Quand avez-vous su que vous vouliez devenir scientifique ? Pourquoi avez-vous choisi les sciences pour vos études et votre carrière ?

Valentine Blanpain : Je dirais que mon choix s’est fait très progressivement. J’aimais bien les maths et la physique au collège et au lycée, mais je ne me disais pas que ça allait forcément être mon métier. En terminale, j’ai commencé à plus m’intéresser aux maths, et ma professeure de maths m’a inscrite à une journée en non-mixité où j’ai pu assister à des conférences, et rencontrer des femmes chercheuses. Cela m’a beaucoup marquée. Puis en avançant dans mes études, j’ai commencé à faire des maths et de l’informatique en groupe avec d’autres étudiants et étudiantes, et j’ai trouvé ces moments très enrichissants. Je pense que c’est en grande partie ce qui m’a fait choisir les sciences, je trouve que c’est un domaine où l'on peut travailler des journées entières à plusieurs, et avoir des discussion passionnantes.

Quelle a été votre expérience du manque de parité en sciences, dès le plus jeune âge ?

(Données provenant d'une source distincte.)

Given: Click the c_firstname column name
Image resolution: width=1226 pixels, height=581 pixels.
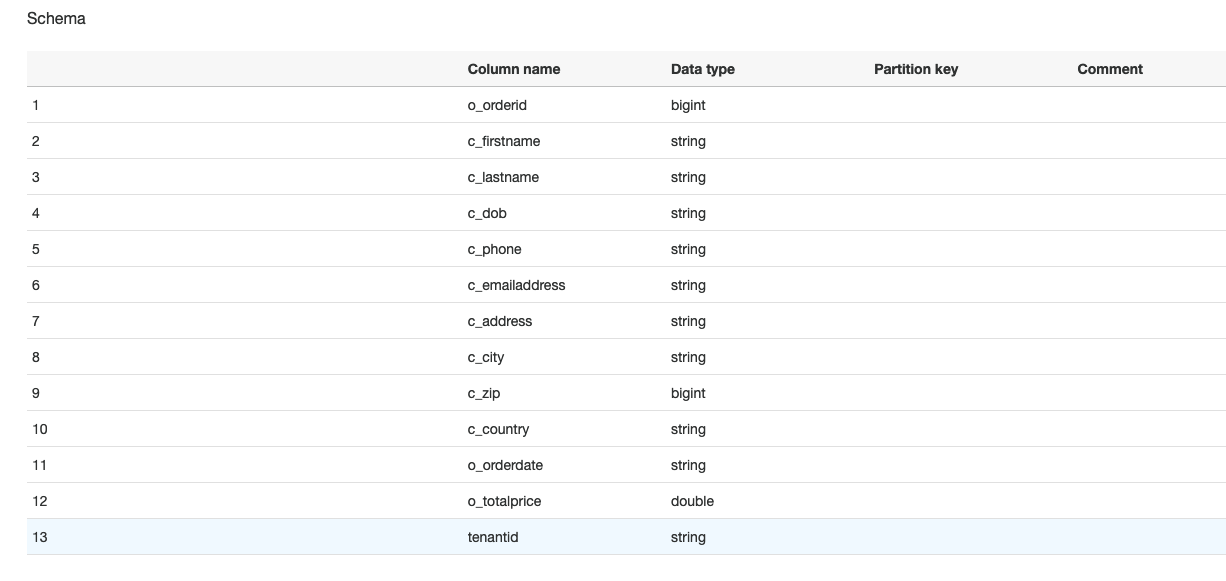Looking at the screenshot, I should pyautogui.click(x=504, y=141).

Valentine Blanpain : Mes deux parents ont fait des études de sciences, donc j’avais un exemple très proche de femme scientifique. Je dirais que j’ai commencé à avoir conscience que ce n’était pas perçu comme normal pour une femme de faire des sciences au lycée, à cause de remarques désagréables d’autres lycéens. Mais mes classes de lycée ont toujours été paritaires, je sais que ce n’est malheureusement plus le cas pour les lycéennes actuelles à cause de la reforme du lycée qui a donné le choix aux lycéens et lycéennes d’arrêter les maths et les sciences en général dès la première.
C’est en rentrant en classe prépa que j’ai été frappée par le manque de femmes, nous étions 9 sur 47 en première année, puis 6 sur 35 en deuxième année. J’ai commencé à avoir conscience de vivre du sexisme. Je ressentais que c’était plus difficile d’être écoutée et vue comme capable de comprendre ce qu’on apprenait par mes camarades de classe. C’était aussi plus dur de me sentir légitime à faire des maths, alors que je n’avais jamais ressenti ça dans des classes paritaires. En avançant dans mes études, j’ai gagné en confiance, mais ça m‘arrive encore souvent de devoir prouver que j’ai ma place, par exemple face à des étudiants qui essayent de m’expliquer des choses que je connais déjà, en partant du principe que je ne peux pas avoir compris (c’est du mansplaining).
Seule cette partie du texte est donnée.